Zu unserer Verteidigung hätten wir vorzubringen, dass es uns gar nicht allein ums Autofahren ging. Das Vorhaben diente in erster Linie Ernährungszwecken, und wenn schon eine Schuldige an den Pranger gestellt werden müsste, wäre es Frau Holle, die an jenem Abend im Akkord schuftete. Auf den Strassen lag fast ein halber Meter Schnee, und zu Fuss hätten wir zwei Stunden gebraucht. Man stelle sich die Schlagzeile vor: «Hungernde Halbwüchsige im Schneesturm erfroren».
In der Planungsbesprechung hatten wir uns rasch auf den St. Anton als Ziel geeinigt. Der Gipfel liegt auf 1110 Meter über Meer und bietet neben seiner Nähe zum Schöpfer eine überwältigende Aussicht. Aber vor Allem stand dort oben ein Restaurant, in dem die mit unserer Erziehung Betrauten regelmässig speisten und Bewegung in den Weinkeller brachten. Gerne nahmen wir die Herausforderung an, es trotz logistischer und finanzieller Hürden unseren Vorbildern gleichzutun und einen weiteren Schritt in Richtung Eigenverantwortlichkeit zu unternehmen. Gab es eine bessere Gelegenheit als diesen verschneiten Mittwoch, an dem sonst keine Sau auf diesen verlassenen Berg fahren würde, um einen deprimierten Koch zu beschäftigen?
Auch die Zuordnung der Verantwortung ging rasch vonstatten. Als Fahrer bot sich Kurt an. Als zukünftiger Automechaniker und Vertrauter des katholischen Dorfgeistlichen hatte er nicht nur Zugang zu den Autoschlüsseln, sondern verfügte schon über mehrere Kilometer Fahrpraxis, die meisten davon zwischenfallslos. Der Zweite im Bunde war der Sohn von Beck Schmied, bei dem es damals die besten Nussgipfel gab.

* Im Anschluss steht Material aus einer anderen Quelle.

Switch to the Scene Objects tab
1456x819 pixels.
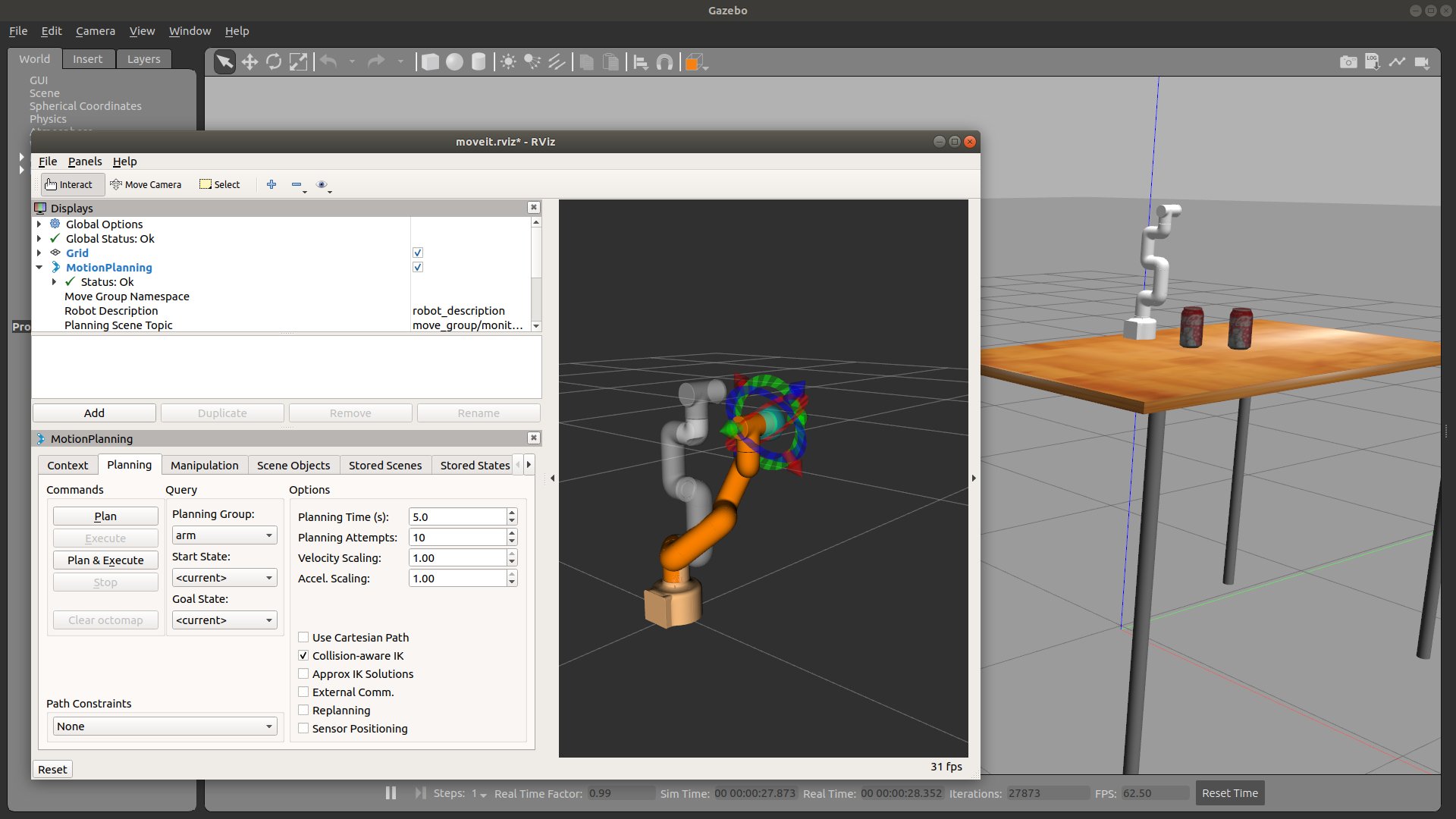293,464
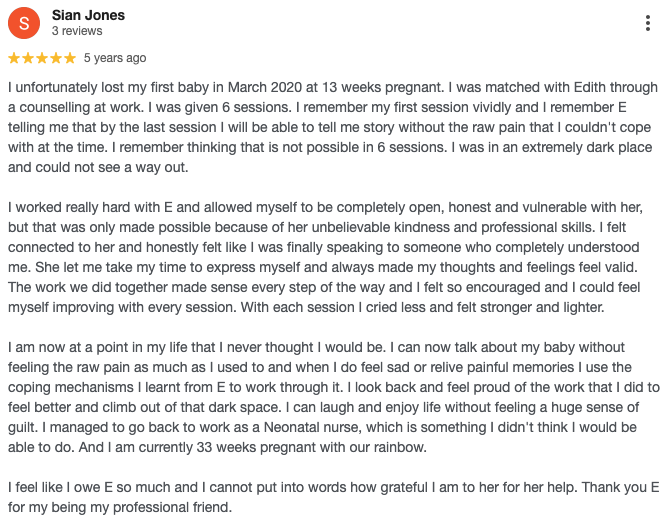Click the first star of the rating
663x521 pixels.
(14, 58)
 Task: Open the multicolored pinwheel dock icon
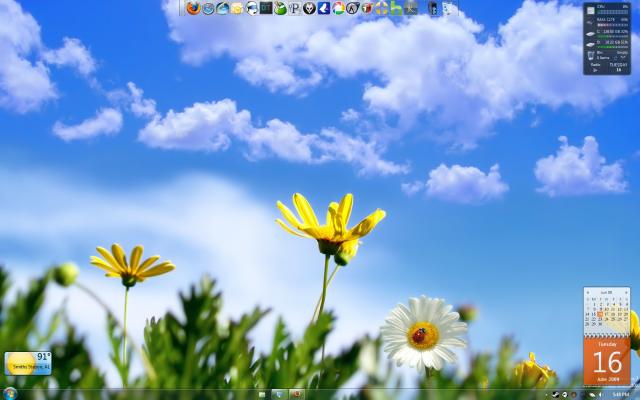point(338,8)
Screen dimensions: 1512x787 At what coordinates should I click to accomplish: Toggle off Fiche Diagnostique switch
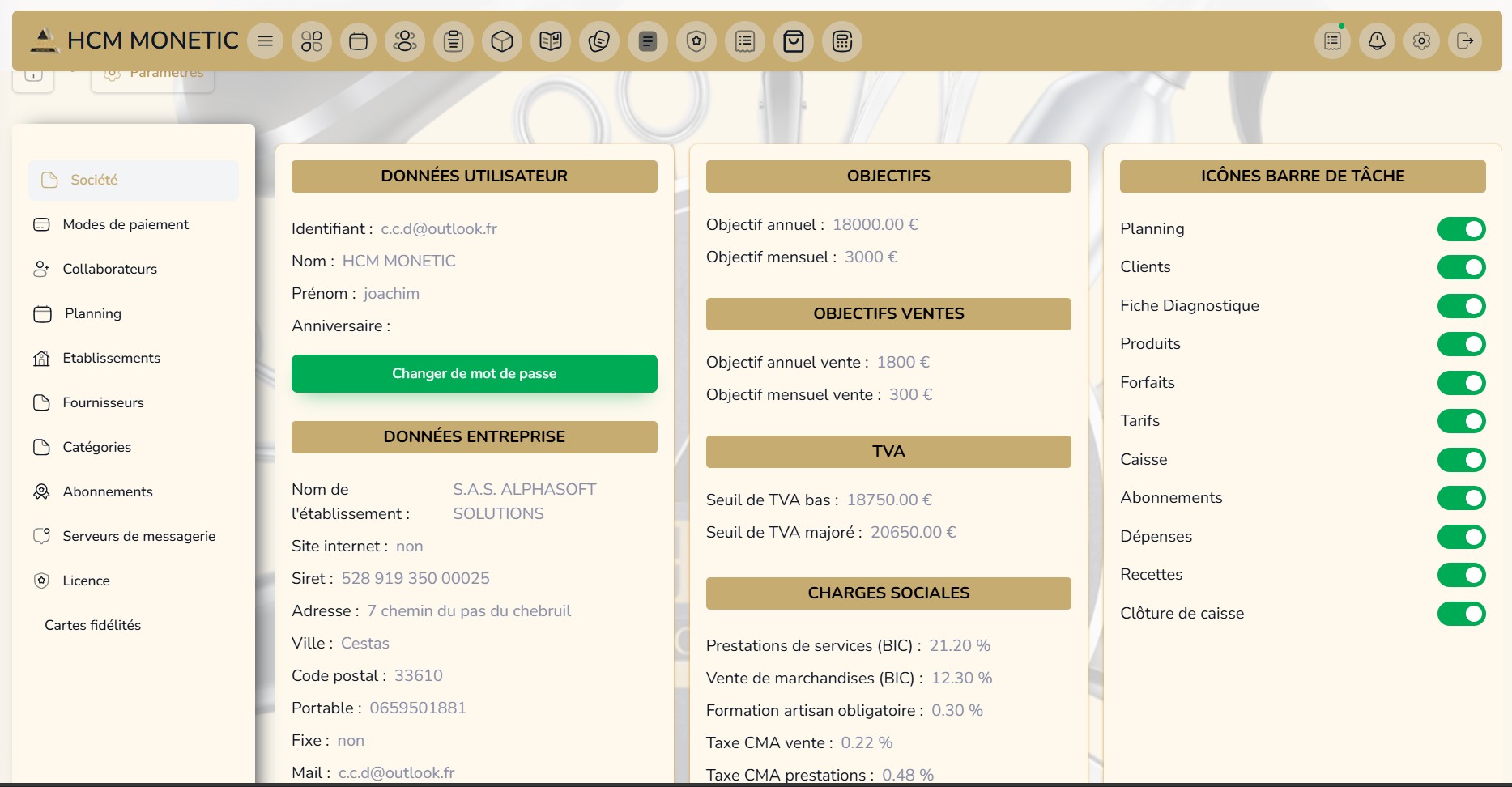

Auf der hinteren Sitzbank des hellblauen VW Käfers sass neben mir noch Tobler, der stets mit dem scharfen Sackmesser seines Onkels geflunkert hat. Dass man damit einen eisernen Gartenhag wie einen Landjäger zerschneiden kann, haben wir leider nie erlebt, da dieser Onkel immer genau dann auftauchte, wenn wir im Tessin am Zelten waren. Aber das ist eine andere Geschichte.
Nach der Planung schritten wir zur Tat. Kurt organisierte im Pfarrhaus den VW, und wir fuhren auf den St. Anton, wo es Koteletts und Burgunder und Dessert und Kafi Lutz gab. Woher die fast achtzig Franken für die Finanzierung des Ganzen kamen, lässt sich heute nicht mehr eruieren, aber ich vermute, sie waren legal beschafft worden. Bei der Rückfahrt mussten wir, also Kurt, mit einigen brenzligen Situationen fertig werden. Die Gravitationskräfte und der heftige Schneefall standen nicht auf unserer Seite, und wir waren heilfroh, als wir heil in Heiden ankamen.
Dass wir mit unserem waghalsigen Projekt den guten Ruf des katholischen Klerus in Mitleidenschaft gezogen haben, tut mir und zweifellos auch meinen Mittätern leid. Das bereits am anderen Morgen entstandene Gerücht, der Pfarrer sei mitten in der Nacht schlingernd durch das Dorf gefahren, war jedenfalls nicht gänzlich aus der Luft gegriffen. Durch meine innige Fürbitte für den Herrn Pfarrer und diesen Aufsatz hoffe ich, endlich mit ihm und dem Schöpfer quitt zu sein.